The review process layer for engineering teams.


The problem

Code review is the most important moment in software development, it's where quality is decided, knowledge is shared, and teams either move fast or get stuck. But nobody has ever built a real product for it.

GitHub gives you a diff viewer with a comment box. That's not a workflow, that's a file viewer.

The result: PRs sit for days with no feedback. Reviewers leave 40 comments with no indication of what's actually blocking the merge. Authors send "PTAL" into the void and wait. Engineering leads have no visibility into where things are slowing down.

Teams aren't bad at code review because they don't care. They're bad at it because no product has ever given them a real process.

Craft is that product.


What Craft does differently

The unit of work in Craft is not a pull request. It is a Change — an intent to ship something, with structured context, clear ownership, typed feedback, and a defined path to done.

The Change Brief

Every Change starts with structured context — not a freeform text box. What changed, why it exists, how to verify it, and the risk level. Written by the author, readable by the reviewer in two minutes. No more cold reviews. No more "can you explain what this does" comments.

Typed feedback

Comments in Craft have a type: Blocker, Suggestion, Nit, or Question. Only Blockers gate the merge. Authors get a clear action list — not a wall of threads to triage. Reviewers give feedback that means something.

Structured verdicts

Not just approve or request changes. Craft has four verdicts: Ship it, Fix and merge, Needs re-review, and Rethink. Each one triggers the right next step automatically. No ambiguity about what happens after a review.

The queue

Reviewers open Craft and see exactly what needs them — ordered by wait time and risk level. No notification triage, no GitHub inbox archaeology. Just the work, in the right order.

Cycle time visibility

Craft tracks every Change from ready to shipped. Which areas of the codebase are review bottlenecks? Which authors are growing? Where is the team slowing down? This data doesn't exist anywhere today. Craft builds it passively.


How it works

Craft sits on top of GitHub. Your code stays where it is. Craft owns the process around it.

Developer opens a PR on GitHub
          ↓
Craft creates a Change automatically
          ↓
Author fills the Change Brief (auto-drafted, editable)

■ Required actions
A) Rewrite the Craft description from "Teams aren't bad" through "path to done.", replacing "pull request" with "merge request".
B) Name every verdict that the Craft description says Craft offers.
C) Using the Craft description, answer these questions:
(i) By what two factors is the reviewer queue ordered?
(ii) Which type of comment gates the merge?
(iii) What does Craft sit on top of?

■ Recorded data
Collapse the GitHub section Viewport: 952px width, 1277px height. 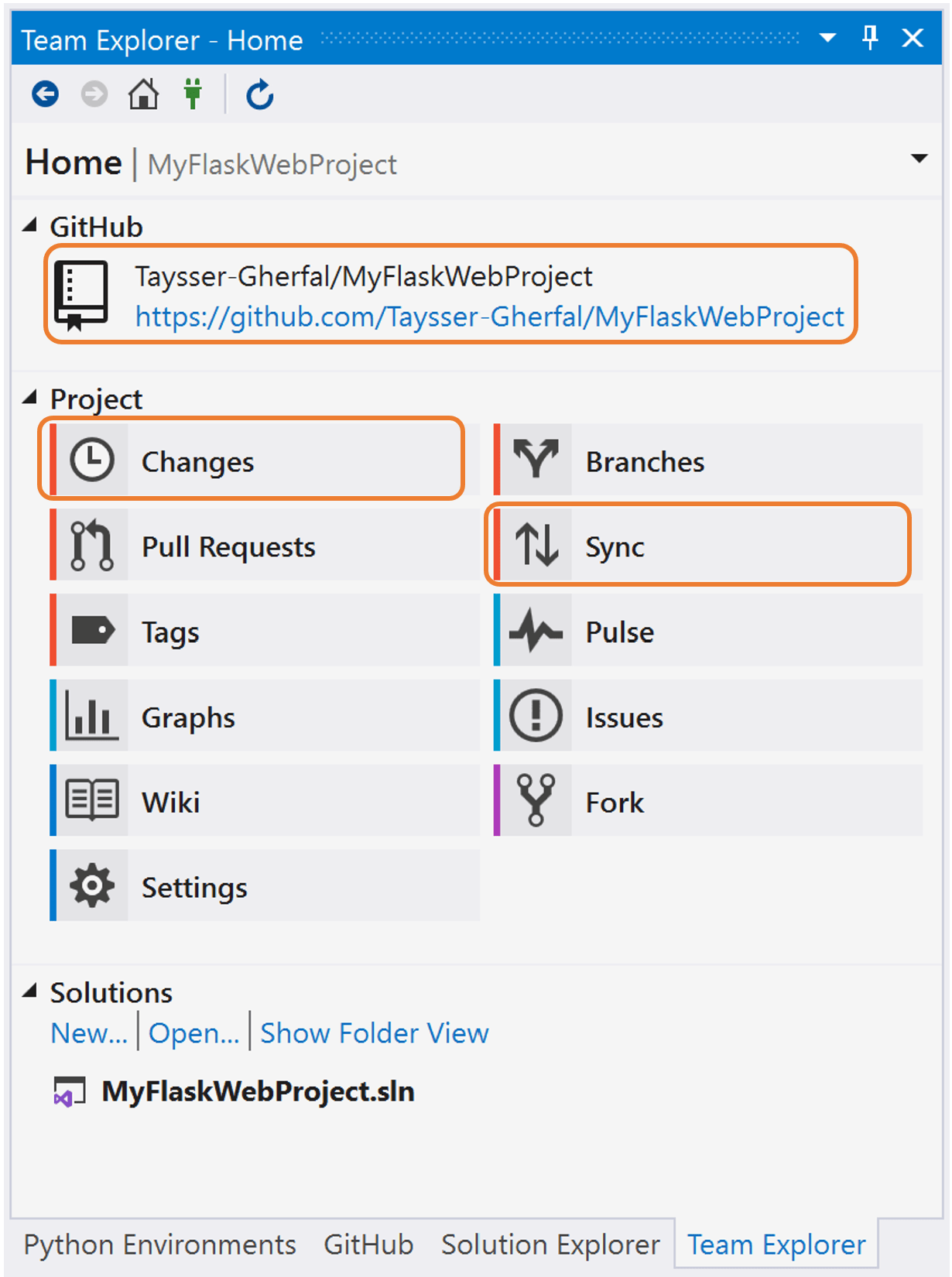point(30,226)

■ Solutions to the tasks
A)
Teams aren't bad at code review because they don't care. They're bad at it because no product has ever given them a real process.

Craft is that product.


What Craft does differently

The unit of work in Craft is not a merge request. It is a Change — an intent to ship something, with structured context, clear ownership, typed feedback, and a defined path to done.

B)
Ship it
Fix and merge
Needs re-review
Rethink

C)
(i) Wait time and risk level
(ii) Blockers
(iii) GitHub